Balancing input and output record counts

Post questions here relative to DataStage Server Edition for such areas as Server job design, DS Basic, Routines, Job Sequences, etc.

Moderators: chulett, rschirm, roy

Post Reply
Bhusan
Premium Member
Premium Member
Posts: 15
Joined: Wed Jul 07, 2004 4:04 pm

Balancing input and output record counts

Post by Bhusan »

I would like to know if any one has a better idea to reconcile input, output, and rejected record counts when the source is a database table? I can think of taking the row count before starting the transformation and comparing that to number of records rejected and written to the target. Any better idea will be appreciated.
ketfos
Participant
Posts: 562
Joined: Mon May 03, 2004 8:58 pm
Location: san francisco
Contact:

Post by ketfos »

Hi,
You are having three links - input, output and Reject.
Use Show Performance Statitics option, while running your job.
This will give you records read from source, written to output link and written to Reject link.

Ketfos
dwscblr
Participant
Posts: 19
Joined: Tue May 18, 2004 12:39 am

Post by dwscblr »

If you want job statistics in a file, Call the DSendJobReport with the argument 2;directorypath in the "After routine" of the job for which the statistics are required.
This creates the job log in text format in the directorypath specified.

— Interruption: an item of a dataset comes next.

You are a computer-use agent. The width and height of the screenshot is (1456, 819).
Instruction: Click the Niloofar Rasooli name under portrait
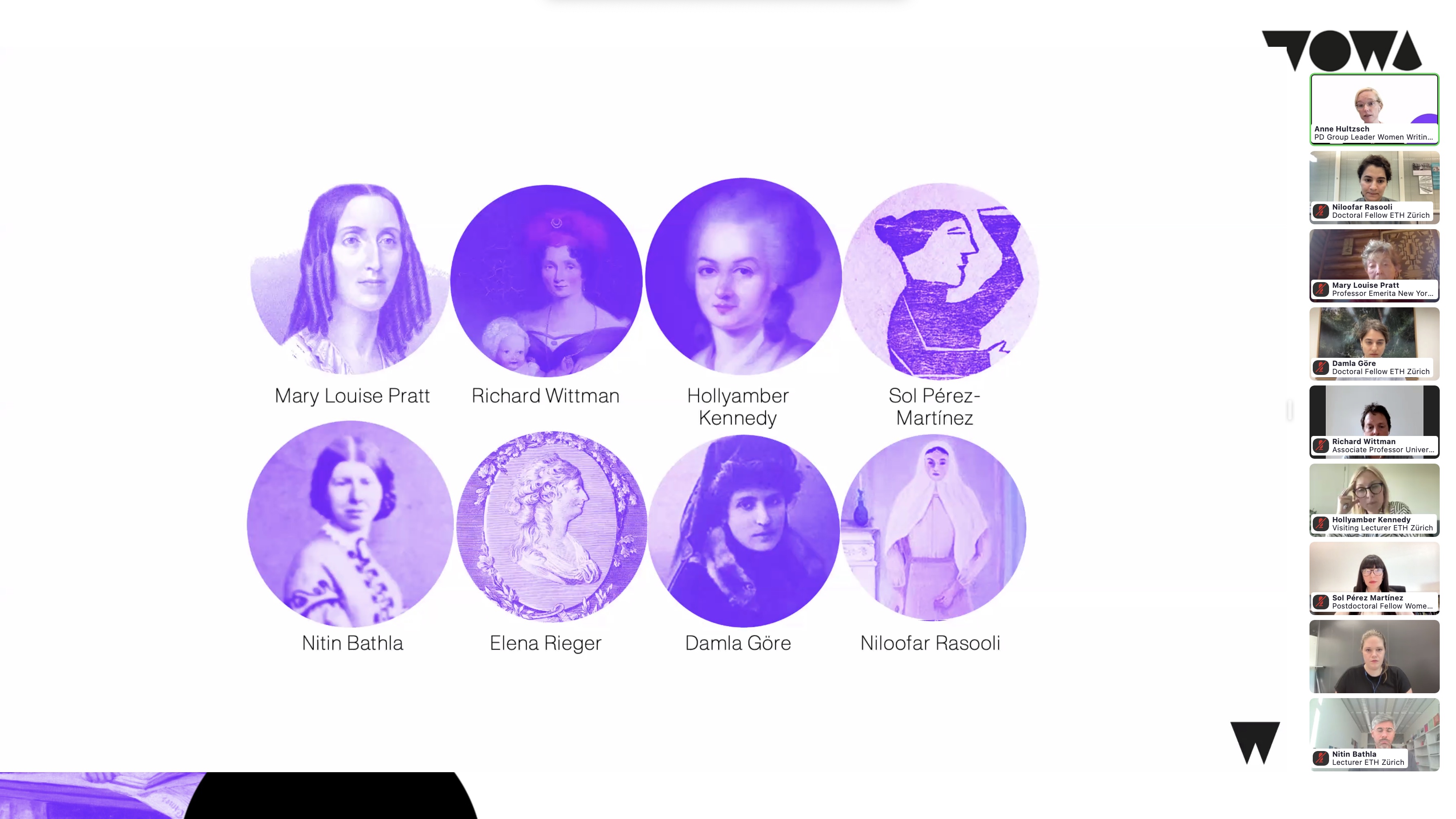pos(930,643)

This will give you number of records read, written and rejected. You could write a shell script to format it if required.
kduke
Charter Member
Charter Member
Posts: 5227
Joined: Thu May 29, 2003 9:47 am
Location: Dallas, TX
Contact:

Post by kduke »

They posted a job on ADN and I modified it to run all jobs and post the row counts, job run times and parameter values to an Oracle table. This can easily be modifed to post to any database. We currently run this as the last job in a sequence. It will take a sequence, job, job folder or "all" as a parameter and get these stats for all jobs or one job or any of the above.

I think you need all of these. Sequences do not have row counts but it is nice to know how long a sequence runs. Also parameters are important because you might of run a job and posted to the dev version of the database from production. Row counts over time is important because a job may slow down over time because of network problems, database problems or any number of issues.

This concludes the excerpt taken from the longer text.